In this scenario, consider offloading mail from ISPs to an on-premises database, which needn't be an eMail server at all. eMail servers are lousy databases. For example...
  1. Build a little server (linux) with a dozen-ish terabyte RAID 10 and a UPS (not as costly as it sounds).
  2. Run Splunk with mail intake TAs (Technical Add-Ons), or automate export of messages to text and use a heavy forwarder to pick up the data.
  3. Splunk doesn't incorporate binary objects (i.e., attachments) in its indexes, so you'd probably need a script to store attachments and index their locations
  4. Splunk ain't particularly cheap, but it IS designed for "Big Data" in volume way bigger than the OP's use case.
  5. Splunk is ostensibly a SIEM (Security Information Event Management)(pronounced SIM), but it can index ANY kind of text data. It's often used for way more than security incidents.
  6. Splunk is blazing fast.
  7. Splunk ain't a walk in the park to configure, but it's super reliable once you get it going.
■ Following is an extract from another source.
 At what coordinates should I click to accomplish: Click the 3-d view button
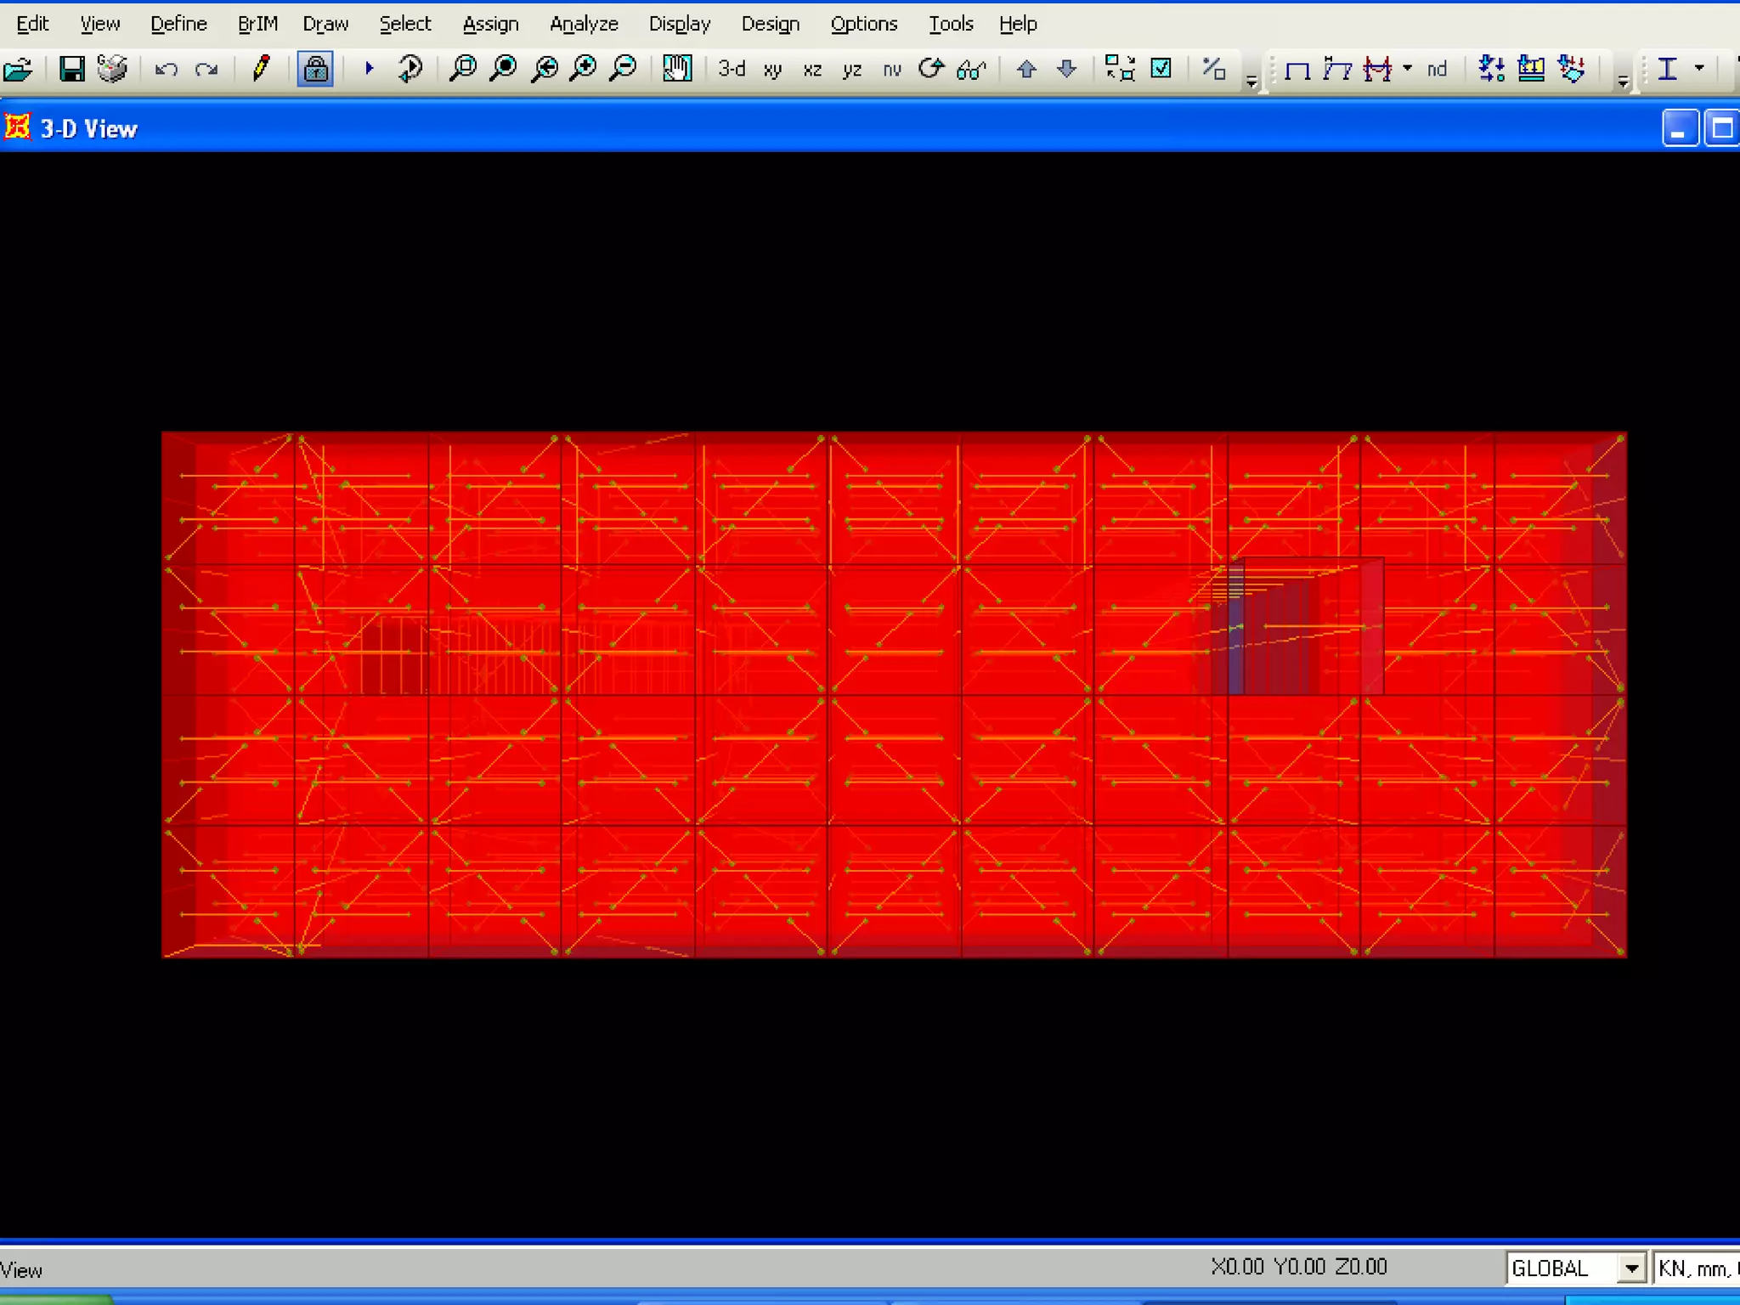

I tend to over-engineer for fun. There are other database alternatives easier than Splunk, especially if you are on your own and not an IT engineer.
 

grammatica

macrumors newbie
Oct 14, 2023
12
11
The Apple Mail app is good, but the service sucks. There are limited setting in regards to managing domains, email addresses, aliases, etc. Go with a dedicated email provider.